Junius Deckhardt – Candidate for the degree of Master Of Anthropology Of Ritual and Musicology
Arranged For Voice, Electric Guitar, Bass Guitar, Percussion, Strings, Synths and Piano
My work in this Independent Study with the Institute’s Anthropology of Ritual department has centered around an interdisciplinary nexus between musicology and the recovery of lost methods of spiritual practice. I view the reconstruction of ritual technologies as a necessary ballast in an increasingly impoverished scientistic, positivist cultural environment. A thread that I have been chasing through my work has been the myriad ways many forgotten peoples – or often more to the point, exterminated ones – found power in participation with nature, rather than immersion into it. This notion flies in the face of much of the conventional, perhaps even racist colonialist assumptions about “primitive” psychologies, “participation mystiques”, and unformed egos. Conventional wisdom and literature in this field has often accentuated the degree to which early human enclaves lacked a capacity for agency in the face of a sublimely overbearing nature. In excavating some of these liminal practices, I believe they can give us a clearer appreciation for the variegated paths to a construction of Self evidenced in pockets of our ancestral past, as well as some much needed perspective on our own orientation toward Nature.

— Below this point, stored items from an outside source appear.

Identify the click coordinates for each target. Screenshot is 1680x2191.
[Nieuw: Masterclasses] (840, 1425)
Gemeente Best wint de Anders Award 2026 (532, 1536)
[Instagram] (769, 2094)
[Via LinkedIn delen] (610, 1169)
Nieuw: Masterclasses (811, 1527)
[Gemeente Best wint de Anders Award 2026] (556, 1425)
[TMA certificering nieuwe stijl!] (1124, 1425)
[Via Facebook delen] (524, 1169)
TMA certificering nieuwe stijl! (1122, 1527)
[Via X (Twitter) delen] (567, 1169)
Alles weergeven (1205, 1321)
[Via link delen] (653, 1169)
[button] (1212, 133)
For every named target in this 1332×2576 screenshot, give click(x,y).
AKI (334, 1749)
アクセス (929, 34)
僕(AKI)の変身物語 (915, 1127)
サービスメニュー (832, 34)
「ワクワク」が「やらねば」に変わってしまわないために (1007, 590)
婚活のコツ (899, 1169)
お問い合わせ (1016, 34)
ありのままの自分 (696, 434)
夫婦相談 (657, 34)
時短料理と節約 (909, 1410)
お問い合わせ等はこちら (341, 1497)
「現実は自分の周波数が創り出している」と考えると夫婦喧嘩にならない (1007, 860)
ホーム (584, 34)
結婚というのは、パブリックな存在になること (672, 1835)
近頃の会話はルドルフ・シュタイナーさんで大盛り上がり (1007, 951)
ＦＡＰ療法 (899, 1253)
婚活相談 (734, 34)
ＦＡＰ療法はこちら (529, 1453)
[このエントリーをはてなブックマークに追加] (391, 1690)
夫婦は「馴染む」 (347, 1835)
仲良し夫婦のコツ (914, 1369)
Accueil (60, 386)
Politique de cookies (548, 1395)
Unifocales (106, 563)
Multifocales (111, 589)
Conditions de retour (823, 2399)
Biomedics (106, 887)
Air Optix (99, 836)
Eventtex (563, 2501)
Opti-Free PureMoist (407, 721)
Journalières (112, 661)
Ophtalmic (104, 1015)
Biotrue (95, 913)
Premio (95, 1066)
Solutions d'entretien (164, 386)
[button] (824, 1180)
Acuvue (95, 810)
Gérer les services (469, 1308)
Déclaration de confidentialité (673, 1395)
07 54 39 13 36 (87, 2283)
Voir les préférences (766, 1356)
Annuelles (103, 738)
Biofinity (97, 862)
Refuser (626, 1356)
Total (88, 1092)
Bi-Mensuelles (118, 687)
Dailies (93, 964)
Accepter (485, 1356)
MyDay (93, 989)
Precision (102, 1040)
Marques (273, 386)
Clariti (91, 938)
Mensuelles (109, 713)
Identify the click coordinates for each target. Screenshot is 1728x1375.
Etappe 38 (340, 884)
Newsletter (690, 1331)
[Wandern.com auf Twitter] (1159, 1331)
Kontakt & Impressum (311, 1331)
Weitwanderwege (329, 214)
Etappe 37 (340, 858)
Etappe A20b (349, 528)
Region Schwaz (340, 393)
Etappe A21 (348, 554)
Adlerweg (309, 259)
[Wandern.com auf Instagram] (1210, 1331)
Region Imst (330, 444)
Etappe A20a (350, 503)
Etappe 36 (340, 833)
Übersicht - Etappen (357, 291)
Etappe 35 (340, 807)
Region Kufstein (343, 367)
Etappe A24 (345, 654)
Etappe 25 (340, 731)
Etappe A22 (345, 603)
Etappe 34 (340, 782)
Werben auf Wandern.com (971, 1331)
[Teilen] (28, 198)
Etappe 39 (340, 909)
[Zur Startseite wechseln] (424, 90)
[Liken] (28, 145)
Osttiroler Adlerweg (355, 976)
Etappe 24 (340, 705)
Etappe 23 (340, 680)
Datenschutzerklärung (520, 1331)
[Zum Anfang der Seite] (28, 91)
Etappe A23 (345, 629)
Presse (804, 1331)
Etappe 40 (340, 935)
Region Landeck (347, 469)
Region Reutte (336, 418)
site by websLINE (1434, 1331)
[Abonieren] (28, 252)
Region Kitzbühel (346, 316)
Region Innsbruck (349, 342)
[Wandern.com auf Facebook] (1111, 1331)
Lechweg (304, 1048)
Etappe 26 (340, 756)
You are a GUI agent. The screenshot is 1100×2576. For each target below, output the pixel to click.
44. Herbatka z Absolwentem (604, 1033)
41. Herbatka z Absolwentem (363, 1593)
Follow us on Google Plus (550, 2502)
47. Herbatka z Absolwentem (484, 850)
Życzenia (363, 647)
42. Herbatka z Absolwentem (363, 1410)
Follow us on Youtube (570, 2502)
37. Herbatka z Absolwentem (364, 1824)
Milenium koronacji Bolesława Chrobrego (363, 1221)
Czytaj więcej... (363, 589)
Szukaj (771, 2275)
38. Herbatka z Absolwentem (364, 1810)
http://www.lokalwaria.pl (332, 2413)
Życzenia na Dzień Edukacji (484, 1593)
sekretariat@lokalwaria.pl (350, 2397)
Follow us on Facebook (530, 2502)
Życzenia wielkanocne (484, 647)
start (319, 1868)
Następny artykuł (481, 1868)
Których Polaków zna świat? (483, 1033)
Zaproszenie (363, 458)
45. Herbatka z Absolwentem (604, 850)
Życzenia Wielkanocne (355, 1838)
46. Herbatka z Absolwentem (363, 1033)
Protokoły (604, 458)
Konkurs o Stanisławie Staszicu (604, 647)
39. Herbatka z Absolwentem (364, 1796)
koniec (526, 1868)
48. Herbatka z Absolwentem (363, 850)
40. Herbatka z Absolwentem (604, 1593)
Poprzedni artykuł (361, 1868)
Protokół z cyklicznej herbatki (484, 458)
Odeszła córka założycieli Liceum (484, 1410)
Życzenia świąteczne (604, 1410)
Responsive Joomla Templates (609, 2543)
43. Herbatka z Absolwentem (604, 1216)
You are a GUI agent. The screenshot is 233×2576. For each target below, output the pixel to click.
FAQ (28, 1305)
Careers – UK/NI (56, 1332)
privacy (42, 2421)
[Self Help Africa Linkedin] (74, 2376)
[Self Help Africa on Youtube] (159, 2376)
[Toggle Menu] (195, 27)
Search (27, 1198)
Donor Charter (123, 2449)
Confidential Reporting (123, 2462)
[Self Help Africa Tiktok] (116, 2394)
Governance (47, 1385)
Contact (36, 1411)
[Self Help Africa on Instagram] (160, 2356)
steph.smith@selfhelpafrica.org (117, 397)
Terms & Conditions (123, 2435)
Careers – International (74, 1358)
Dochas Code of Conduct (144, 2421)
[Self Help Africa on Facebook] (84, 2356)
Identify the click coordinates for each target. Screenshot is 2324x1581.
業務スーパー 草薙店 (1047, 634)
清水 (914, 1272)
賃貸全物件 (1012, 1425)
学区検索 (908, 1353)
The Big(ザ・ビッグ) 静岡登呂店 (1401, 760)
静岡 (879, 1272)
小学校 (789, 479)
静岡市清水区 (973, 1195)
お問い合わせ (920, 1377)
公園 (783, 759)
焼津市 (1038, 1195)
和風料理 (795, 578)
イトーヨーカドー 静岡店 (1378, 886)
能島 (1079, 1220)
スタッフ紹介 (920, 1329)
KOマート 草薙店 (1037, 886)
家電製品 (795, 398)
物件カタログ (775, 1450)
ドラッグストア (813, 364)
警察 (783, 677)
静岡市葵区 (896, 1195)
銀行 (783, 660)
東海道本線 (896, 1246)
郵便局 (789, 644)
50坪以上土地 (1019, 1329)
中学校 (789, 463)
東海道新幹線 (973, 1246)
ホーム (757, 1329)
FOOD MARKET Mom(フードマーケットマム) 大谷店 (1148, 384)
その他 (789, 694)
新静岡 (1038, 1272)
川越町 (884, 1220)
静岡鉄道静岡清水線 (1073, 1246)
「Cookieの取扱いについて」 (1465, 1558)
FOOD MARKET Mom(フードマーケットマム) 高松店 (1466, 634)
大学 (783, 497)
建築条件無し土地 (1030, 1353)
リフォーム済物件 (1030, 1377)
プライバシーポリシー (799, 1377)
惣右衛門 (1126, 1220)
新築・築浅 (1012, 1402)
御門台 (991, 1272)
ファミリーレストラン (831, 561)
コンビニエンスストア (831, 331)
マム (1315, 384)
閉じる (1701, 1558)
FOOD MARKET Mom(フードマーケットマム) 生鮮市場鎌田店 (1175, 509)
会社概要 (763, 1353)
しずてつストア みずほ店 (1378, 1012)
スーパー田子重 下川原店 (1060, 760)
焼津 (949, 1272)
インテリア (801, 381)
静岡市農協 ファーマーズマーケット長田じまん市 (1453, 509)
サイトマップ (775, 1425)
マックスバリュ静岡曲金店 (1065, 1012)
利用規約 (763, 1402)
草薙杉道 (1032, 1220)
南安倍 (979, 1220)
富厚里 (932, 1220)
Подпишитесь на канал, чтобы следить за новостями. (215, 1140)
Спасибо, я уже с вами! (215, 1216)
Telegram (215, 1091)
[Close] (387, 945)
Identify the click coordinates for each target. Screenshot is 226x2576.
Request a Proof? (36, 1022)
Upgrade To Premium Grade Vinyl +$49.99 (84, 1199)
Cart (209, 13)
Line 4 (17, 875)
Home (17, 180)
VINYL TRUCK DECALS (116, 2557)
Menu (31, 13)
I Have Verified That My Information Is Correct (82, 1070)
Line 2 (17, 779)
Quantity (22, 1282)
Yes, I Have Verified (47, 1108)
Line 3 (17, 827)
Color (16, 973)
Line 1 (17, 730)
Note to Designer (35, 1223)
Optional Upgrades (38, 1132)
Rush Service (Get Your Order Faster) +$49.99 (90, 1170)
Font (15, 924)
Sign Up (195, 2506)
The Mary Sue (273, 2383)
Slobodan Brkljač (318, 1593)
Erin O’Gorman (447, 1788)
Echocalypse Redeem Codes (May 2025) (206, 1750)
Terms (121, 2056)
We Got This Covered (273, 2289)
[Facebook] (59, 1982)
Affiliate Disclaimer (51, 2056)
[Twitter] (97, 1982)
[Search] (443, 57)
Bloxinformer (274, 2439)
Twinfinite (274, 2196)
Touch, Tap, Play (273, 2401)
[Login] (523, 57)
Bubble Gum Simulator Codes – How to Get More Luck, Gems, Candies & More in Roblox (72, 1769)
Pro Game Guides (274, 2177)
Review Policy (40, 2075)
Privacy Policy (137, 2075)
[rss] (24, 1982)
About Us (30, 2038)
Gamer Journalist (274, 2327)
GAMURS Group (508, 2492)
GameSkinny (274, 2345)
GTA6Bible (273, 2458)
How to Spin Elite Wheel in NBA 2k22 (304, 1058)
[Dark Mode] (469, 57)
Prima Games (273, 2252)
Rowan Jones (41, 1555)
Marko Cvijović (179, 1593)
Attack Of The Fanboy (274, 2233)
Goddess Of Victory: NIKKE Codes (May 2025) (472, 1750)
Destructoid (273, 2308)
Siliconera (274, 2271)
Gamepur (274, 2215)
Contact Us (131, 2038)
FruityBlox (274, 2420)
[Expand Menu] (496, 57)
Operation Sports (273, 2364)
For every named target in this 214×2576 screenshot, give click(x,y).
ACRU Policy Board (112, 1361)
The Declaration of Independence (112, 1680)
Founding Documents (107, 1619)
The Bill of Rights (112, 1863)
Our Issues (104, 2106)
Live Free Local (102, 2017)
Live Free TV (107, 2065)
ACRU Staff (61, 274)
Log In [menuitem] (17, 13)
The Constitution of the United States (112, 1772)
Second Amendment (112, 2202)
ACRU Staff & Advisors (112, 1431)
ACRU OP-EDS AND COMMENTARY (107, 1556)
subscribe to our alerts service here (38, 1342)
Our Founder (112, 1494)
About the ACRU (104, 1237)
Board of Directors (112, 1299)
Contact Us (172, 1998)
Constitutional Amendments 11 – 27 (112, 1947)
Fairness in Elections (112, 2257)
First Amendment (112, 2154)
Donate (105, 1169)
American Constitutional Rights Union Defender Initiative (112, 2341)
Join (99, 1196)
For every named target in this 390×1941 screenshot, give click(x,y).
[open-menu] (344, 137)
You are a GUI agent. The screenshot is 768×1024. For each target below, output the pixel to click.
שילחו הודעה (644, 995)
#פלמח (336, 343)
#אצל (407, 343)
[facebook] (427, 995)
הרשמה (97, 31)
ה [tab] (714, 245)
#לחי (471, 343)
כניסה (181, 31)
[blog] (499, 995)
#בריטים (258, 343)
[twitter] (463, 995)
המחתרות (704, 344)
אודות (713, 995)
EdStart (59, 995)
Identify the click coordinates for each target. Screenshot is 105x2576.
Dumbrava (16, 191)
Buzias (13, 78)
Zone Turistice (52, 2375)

In this particular work, my capstone recital entitled “Cryptomancy” I hope to show, in a modern idiom, just such an orientation toward power and Lifeworld. Due to the highly personal function of the ritual, I have had to choose as the subject and inspiration for this piece an event that is both personal and of grave significance. It is not without a certain vulnerability that I do so. Nor is it without some self-consciousness at what may be considered self-indulgence or a lack of scholarly remove. But in this case, rigor demands commitment. So, indeed, does a proper respect for the rite in which I will perform.
This piece is a reconstruction of a sacrament performed by members of the Perga, a nomadic band of steppe people last seen as a wholly constituted society in the 7th century around then-Sarmatia. This presentation is the result of 5 years work engaging and sowing together what has been collected from the region in terms of oral tradition and some extrapolations from surviving cultural practices and musical artifacts. What we can glean of interest from the history and culture of this people is indeed rich and fascinating, but beyond the scope of this writing.
Interestingly, there appears to be no formal, compositional requirements to effectuate what I have dubbed a “cryptomantic rite” save that it is a loosely mimetic aural working. Its purpose is to capture the essences of a loss, or trauma, and to breathe life into that impression in the form of a daemon, a spirit bound to the cryptomancer as a guardian and guide. It is, by all accounts, a simple ceremony. The lack of ritual prescription would seem to be unusual, perhaps even singular in human workings of this kind. But this simplicity and formally underdefined quality likely stems from a basic aspect of the Pergan metaphysic. To paraphrase the leading scholar of the Perga, Nils Rilken of St. John’s College at Oxford, the temporal veil between this world and the supernatural one is tissue thin. For them, it is only hidden from us because of the amount of concentrated effort needed to interact with it. For the Perga, sustained and significant affective agitation provided the phenomenological ground for piercing this veil. But it alone is not enough. This affective priming must be directed, with total singleness of purpose. And the recurring, perseverative nature of trauma and loss fit this bill quite neatly for these goals.
And so I have devised a ritual of my own. The locus of the affective ground shall be the childhood death of my twin sister, Violet, 20 years ago after she strayed into a nest of hornets on a jaunt through the woods during summer vacation. The ritual itself will, according to the formula, consist of as much of the central sensory and affective memories that I can express in sound. The performative output feeds the affective and intentional input, creating a feedback loop of energy. At the close of this ritual, the lore says, I will have sparked life in this fertile atmosphere to a thing which could only live previously in my mind and soul. Or more accurately, off of my mind and soul. A thing which can now think its own Self into continuity and permanence. It will not leave me, as it never could survive without me, and I could never recognize myself without it. But it will finally be free from me, and me free of it. A Symbiote where I was once merely a Host.